The flotel, owned and operated by the Norwegian company ProSafe, is connected to the rig by a bridge, and Britannia decided to move everyone to the platform while the alarm was raised with Grampian Police.

Meet Valentine

A cute little piglet born with heart-shaped markings on his side is the centre of attention as lovers gear up for Valentine's Day this week.

The 10-day-old Gloucester Old Spot piglet christened Valentine - what else? - is one of a litter of seven born at Byford's Farm in Taynton, near Newent, Glos.

Farmer Eric Freeman, 75 - a founding member of the Gloucester Old Spot Pig Breeders' Club - said Valentine's mother Mandi Lou has already got used to her piglet stealing the show.

Mr Freeman has been breeding Old Spots at his farm for 25 years and said the breed has come back from near-extinction in the past few years.

"I think there are probably around 400 members of the breeders' club and they have spread far and wide," he said.

"There has been a lot of interest because they are a fatty breed and it's a different taste to the normal type of pig - it's much more succulent."

Baseball card lawsuit

A rare baseball card is at the center of a contentious lawsuit, with a New Jersey man accusing a memorabilia company of holding the card hostage.

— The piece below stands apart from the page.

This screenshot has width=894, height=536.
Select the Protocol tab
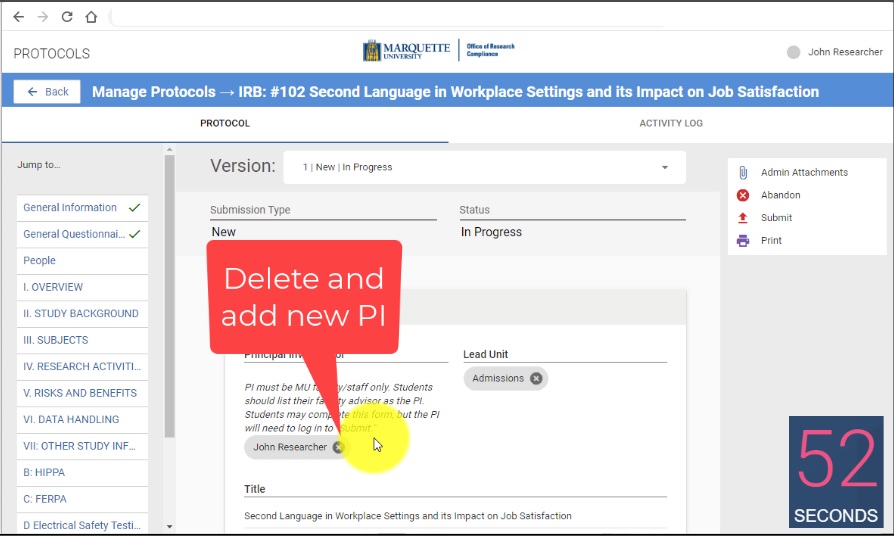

In his lawsuit against Sportscard Guaranty Corp., James Hass alleges that he sent his near-perfect 1952 Mickey Mantle rookie card to the company to see if its imperfections could be fixed, The New York Post said Sunday.

Haas alleges that when he asked for the return of the rare baseball card, thought to be worth nearly $300,000, company officials rebuffed him. The West Point graduate filed a lawsuit against the collectable company in Morris County, N.J. A judge ruled Friday the card should be returned to Haas after being re-authenticated.

Sportscard Guaranty officials denied Haas' allegations, saying he was simply unhappy with their analysis of the card's condition. Nonetheless, with his Superior Court case won, Haas told the newspaper he will be happy have his prized possession back.

"I'm a low, under-the-radar guy. I don't want trouble," he said. "This was trouble."

Schnapps Chocolate kids?

WEST DES MOINES, Iowa — Officials at a junior high school spiked an edition of the student newspaper because it contained a recipe for hot chocolate that included peppermint schnapps.

The January edition of Stillwell Junior High School's quarterly Tiger Tracks was pulled off the racks when the boozy recipe was discovered, Principal Tim Miller said. A student at the West Des Moines school submitted the recipe, which slipped through the editing process, Miller said.

Miller described the mistake as an honest one, saying the student who submitted the recipe thought schnapps was a type of candy.